Govt faces flood of unpaid claims
09.10.1997




THE State Government is facing claims for millions of dollars from Aborigines in remote parts of northern Queensland seeking unpaid ex-gratia criminal compensation payments.
Ex-gratia payments are made out of a State Government fund to victims when the convicted person cannot pay.
Brisbane solicitor Tony Bailey, who represented more than 100 Aboriginal criminal compensation applicants, confirmed only one award had been paid in the past year to one of his Gulf clients.
He said the unpaid claims included an award to a five-year-old girl who had been ``brutalised twice''.
Mr Bailey said four men were ordered to pay the girl more than $127,000 in September 1996 but nothing had been paid.
He said the girl was three at the time of the attacks but the men were unable to make the payments.

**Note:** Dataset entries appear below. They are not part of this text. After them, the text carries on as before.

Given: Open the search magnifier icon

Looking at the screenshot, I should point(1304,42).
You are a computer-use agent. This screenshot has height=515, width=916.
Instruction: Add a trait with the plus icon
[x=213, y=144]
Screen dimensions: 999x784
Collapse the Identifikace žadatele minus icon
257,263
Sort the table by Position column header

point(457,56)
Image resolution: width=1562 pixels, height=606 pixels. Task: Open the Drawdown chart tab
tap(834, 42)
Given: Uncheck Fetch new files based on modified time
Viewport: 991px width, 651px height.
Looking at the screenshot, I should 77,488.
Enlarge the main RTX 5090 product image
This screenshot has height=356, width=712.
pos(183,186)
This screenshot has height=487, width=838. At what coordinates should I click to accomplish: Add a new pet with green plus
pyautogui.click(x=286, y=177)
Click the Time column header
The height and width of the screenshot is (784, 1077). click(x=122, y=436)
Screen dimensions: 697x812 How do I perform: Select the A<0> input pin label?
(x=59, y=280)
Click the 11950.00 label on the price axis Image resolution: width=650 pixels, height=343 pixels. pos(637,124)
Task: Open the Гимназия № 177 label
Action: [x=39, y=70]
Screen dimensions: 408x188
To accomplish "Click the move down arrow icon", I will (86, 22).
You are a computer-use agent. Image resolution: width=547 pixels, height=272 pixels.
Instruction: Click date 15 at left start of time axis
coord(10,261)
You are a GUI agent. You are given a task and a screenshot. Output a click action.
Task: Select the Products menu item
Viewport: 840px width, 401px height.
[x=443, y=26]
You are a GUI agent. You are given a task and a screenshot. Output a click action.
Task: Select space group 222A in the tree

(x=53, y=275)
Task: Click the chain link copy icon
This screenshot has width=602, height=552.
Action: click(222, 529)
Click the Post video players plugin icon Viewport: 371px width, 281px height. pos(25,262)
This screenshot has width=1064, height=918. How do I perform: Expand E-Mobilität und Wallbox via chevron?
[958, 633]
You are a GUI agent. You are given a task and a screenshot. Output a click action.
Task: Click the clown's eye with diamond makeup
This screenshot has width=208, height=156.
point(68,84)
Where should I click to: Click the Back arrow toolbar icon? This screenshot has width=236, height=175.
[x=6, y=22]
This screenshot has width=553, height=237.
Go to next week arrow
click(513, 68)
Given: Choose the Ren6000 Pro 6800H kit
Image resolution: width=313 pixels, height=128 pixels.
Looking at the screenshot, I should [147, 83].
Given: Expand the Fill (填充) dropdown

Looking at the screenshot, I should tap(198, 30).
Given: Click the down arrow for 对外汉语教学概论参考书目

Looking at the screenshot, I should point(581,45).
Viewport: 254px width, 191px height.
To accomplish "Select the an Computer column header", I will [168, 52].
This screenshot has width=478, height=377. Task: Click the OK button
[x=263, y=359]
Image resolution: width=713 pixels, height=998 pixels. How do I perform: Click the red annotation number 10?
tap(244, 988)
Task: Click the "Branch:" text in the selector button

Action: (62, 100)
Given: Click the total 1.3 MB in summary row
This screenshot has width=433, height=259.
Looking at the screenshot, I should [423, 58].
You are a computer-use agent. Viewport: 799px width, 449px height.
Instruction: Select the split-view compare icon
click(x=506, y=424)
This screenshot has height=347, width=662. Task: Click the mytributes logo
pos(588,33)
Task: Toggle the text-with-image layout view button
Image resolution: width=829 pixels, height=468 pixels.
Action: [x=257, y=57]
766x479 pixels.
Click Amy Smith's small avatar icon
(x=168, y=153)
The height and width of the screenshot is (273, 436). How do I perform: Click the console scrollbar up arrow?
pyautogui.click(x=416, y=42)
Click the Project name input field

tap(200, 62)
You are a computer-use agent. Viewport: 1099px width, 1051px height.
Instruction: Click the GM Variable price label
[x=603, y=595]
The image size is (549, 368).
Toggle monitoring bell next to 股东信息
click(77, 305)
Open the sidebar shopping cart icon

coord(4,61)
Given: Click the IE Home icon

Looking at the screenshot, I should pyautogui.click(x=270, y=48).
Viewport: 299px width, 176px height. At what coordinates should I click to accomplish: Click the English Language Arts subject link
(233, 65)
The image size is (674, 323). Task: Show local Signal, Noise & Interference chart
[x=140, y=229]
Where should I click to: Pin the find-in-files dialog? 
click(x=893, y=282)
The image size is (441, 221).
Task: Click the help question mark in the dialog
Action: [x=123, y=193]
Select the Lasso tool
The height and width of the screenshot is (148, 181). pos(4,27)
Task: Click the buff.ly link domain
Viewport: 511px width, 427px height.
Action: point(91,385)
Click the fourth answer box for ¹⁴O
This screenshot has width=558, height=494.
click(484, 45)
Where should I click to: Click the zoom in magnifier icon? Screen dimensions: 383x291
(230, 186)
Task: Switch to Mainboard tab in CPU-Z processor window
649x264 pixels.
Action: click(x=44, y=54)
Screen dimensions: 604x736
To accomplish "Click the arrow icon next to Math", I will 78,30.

The money should then have been paid ex-gratia out of a government fund for the victims of crime.
The situation came to light after five criminal compensation claims went before Brisbane's District Court yesterday.
The claims all related to Aborigines from Gulf regions who were the victims of violent crimes.
District Court judge Fred McGuire, who originally sat on the cases in Mt Isa, awarded the applicants a total of $50,250.
The awards ranged from $15,500, for a woman who was bashed by her de facto husband, to $5500 for a man stabbed by his now dead de facto wife.
Barrister Tony Kimmins, the state's top criminal compensation lawyer, represented the applicants yesterday.
He told the court it was only in the past 12 months that Aborigines in the remote Gulf area filed for criminal compensation.
Mr Kimmins said Mr Bailey and psychiatrist Dr Ian Curtis went to the Gulf to help victims of crime in the region.
He said they visited areas such as Mornington, Normanton, Burketown, Doomagee and Mt Isa.
``These claims before the court are nowhere near the worst. I have been involved in 70 applications and there are others on top of that,'' he said.
A spokesman for Attorney General Denver Beanland said he was unaware of the exact amount owed to Gulf Aborigines in criminal compensation.
He said ex-gratia payments were considered case by case and often when they involved alcohol or drugs on both sides there was no priority and sometimes no payment.
The spokesman said, however, there would be payments made as time allowed.